Et si l'art du nouveau management consistait à ne plus avoir de "chef" ?
On assisterait, d'après l'auteur Isaac Getz, professeur à l'ESCP Europe, à la transformation du rôle des dirigeants de "chef" et "bureaucrate" à celui de facilitateur, cherchant à ce que les individus trouvent eux-mêmes des solutions pour la vie de l'entreprise, ceux-ci devenant alors "dispensables".

Qu'en pensez-vous ?

Cette vision n'est-elle pas davantage adaptée aux dirigeants "contractuelles", PDG, DG... élu pour leurs compétences, leurs expériences passées que le chef d'entreprise fondateur, ayant fabriqué de toutes pièces l'entreprise et cherchant à tout prix à la voir grandir, la développer, en rester le chef.

Ces deux profils n'empêchent pas en effet d'imaginer une nouvelle façon d'être dirigeant, ne s'appuyant plus sur son niveau hiérarchique, ses études, son élection mandatée par les actionnaires à celle d'un leadership bienveillant, actif, au service de l'entreprise ancrée, organique et systémique, basée sur l'intuition créative, la confiance mutuelle et la coopération associée à la fabrication d'un sentiment d'appartenance.

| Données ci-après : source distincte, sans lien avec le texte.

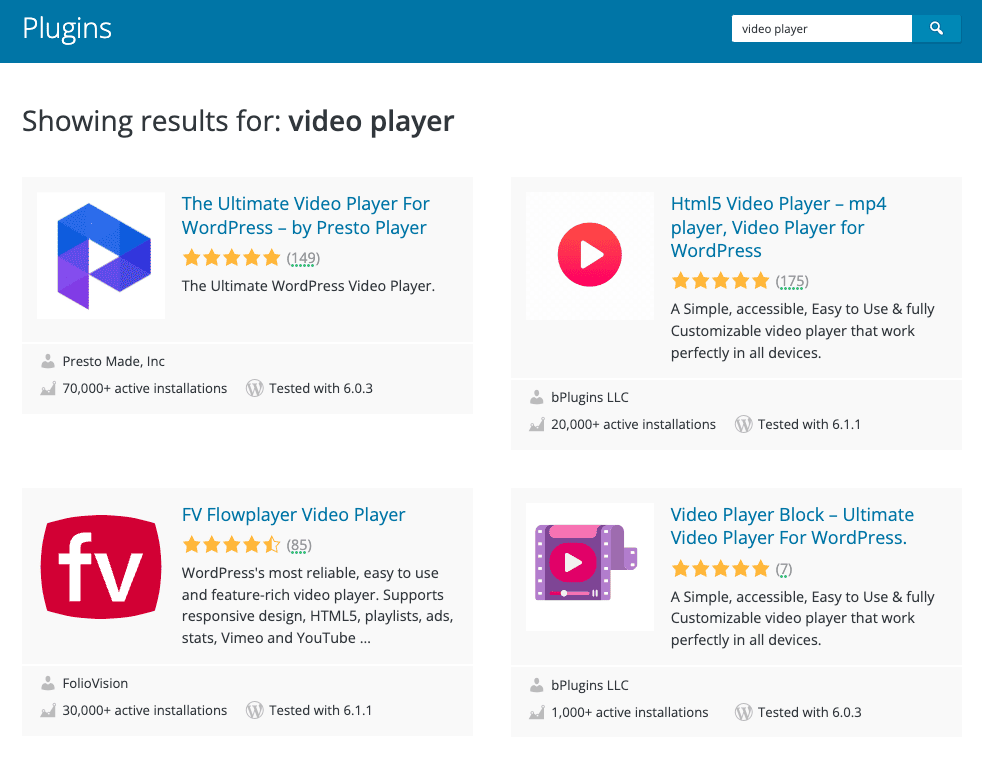Click the Html5 Video Player play icon
This screenshot has height=757, width=982.
(x=589, y=255)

La question de la légitimité se rencontre souvent, lorsque l'entreprise ayant évolué, le dirigeant ayant perdu une vision stratégique, la référence aux valeurs des débuts,ainsi que la volonté et le charisme pour porter, tout du moins seul, l'organisation.

C'est alors que la question du Patrimoine de cette dernière a toute sa place, permettant de puiser dans ce qui a fait le passé de l'entreprise, son histoire et ses histoires, sa gloire pour en révéler les atouts, les points d'ancrage, le sens à donner à l'histoire présente et future, permettant de se renouveler sans toutefois se compromettre, s'effacer, s'oublier.

Enfin, il nous semble important que l'entreprise n'oublie pas ce pour quoi elle s'est installée à tel endroit, sur cette terre qui est la sienne, son territoire d'accroche, son terreau originel.